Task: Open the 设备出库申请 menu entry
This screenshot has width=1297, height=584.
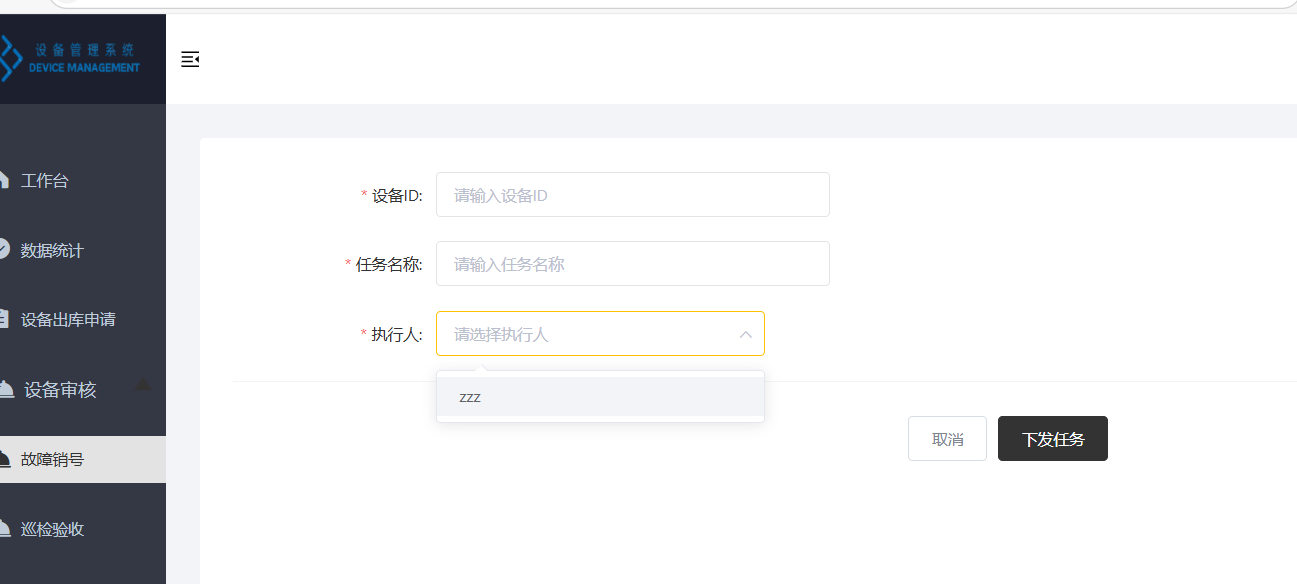Action: [68, 320]
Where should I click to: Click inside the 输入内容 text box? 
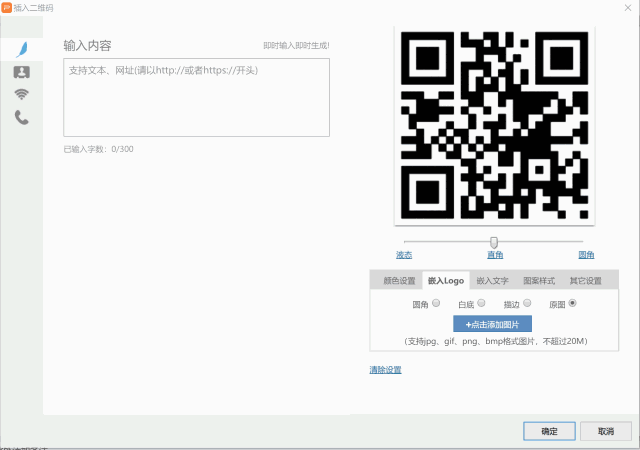point(196,97)
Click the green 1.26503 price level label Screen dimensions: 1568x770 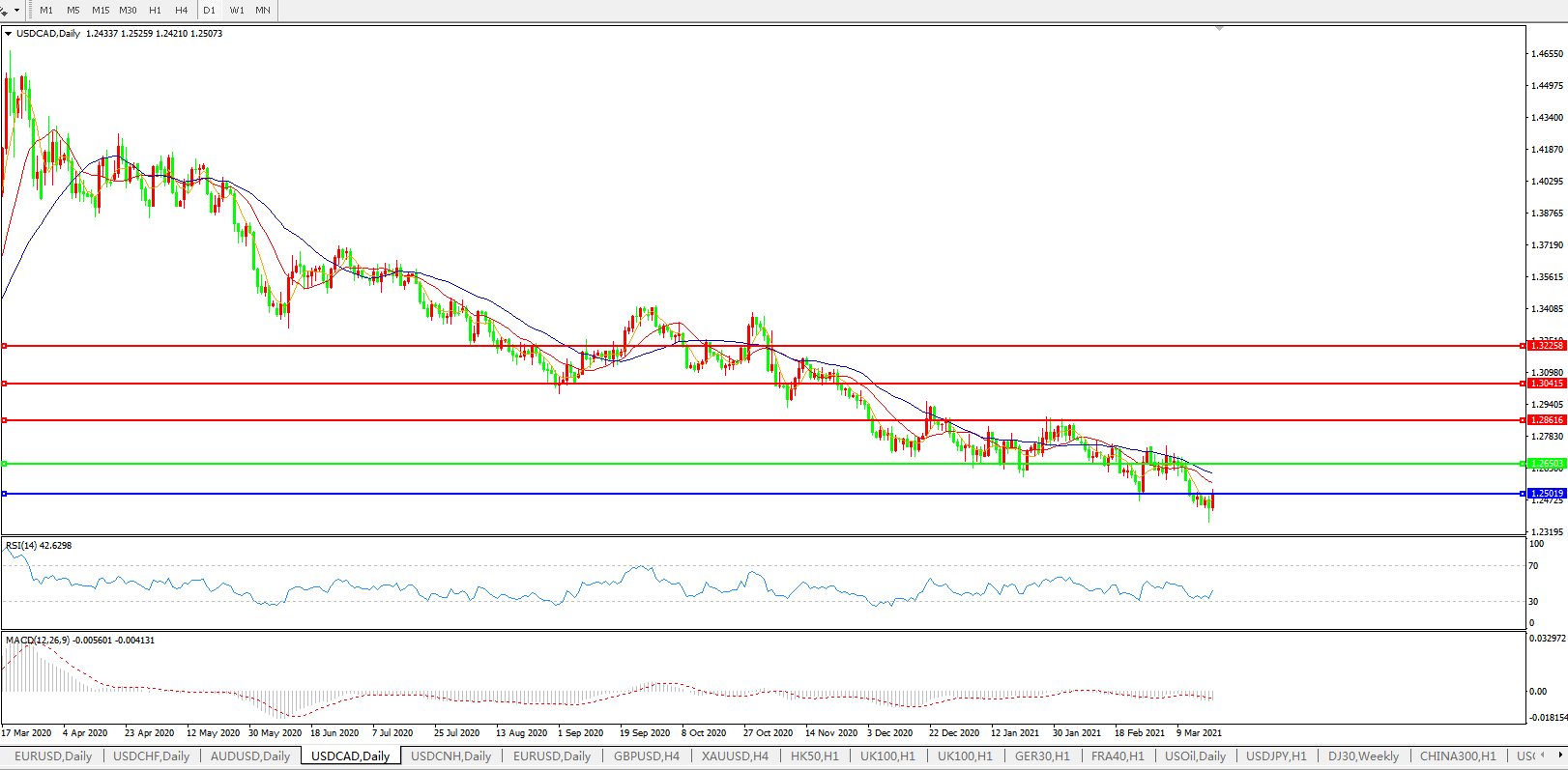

**PROMPT:** Please set down the records above word for word and omit their pictures.

**YOUR RESPONSE:**
Task: Open the 设备出库申请 menu entry
This screenshot has width=1297, height=584.
Action: [68, 320]
Where should I click to: Click inside the 输入内容 text box? 
point(196,97)
Click the green 1.26503 price level label Screen dimensions: 1568x770 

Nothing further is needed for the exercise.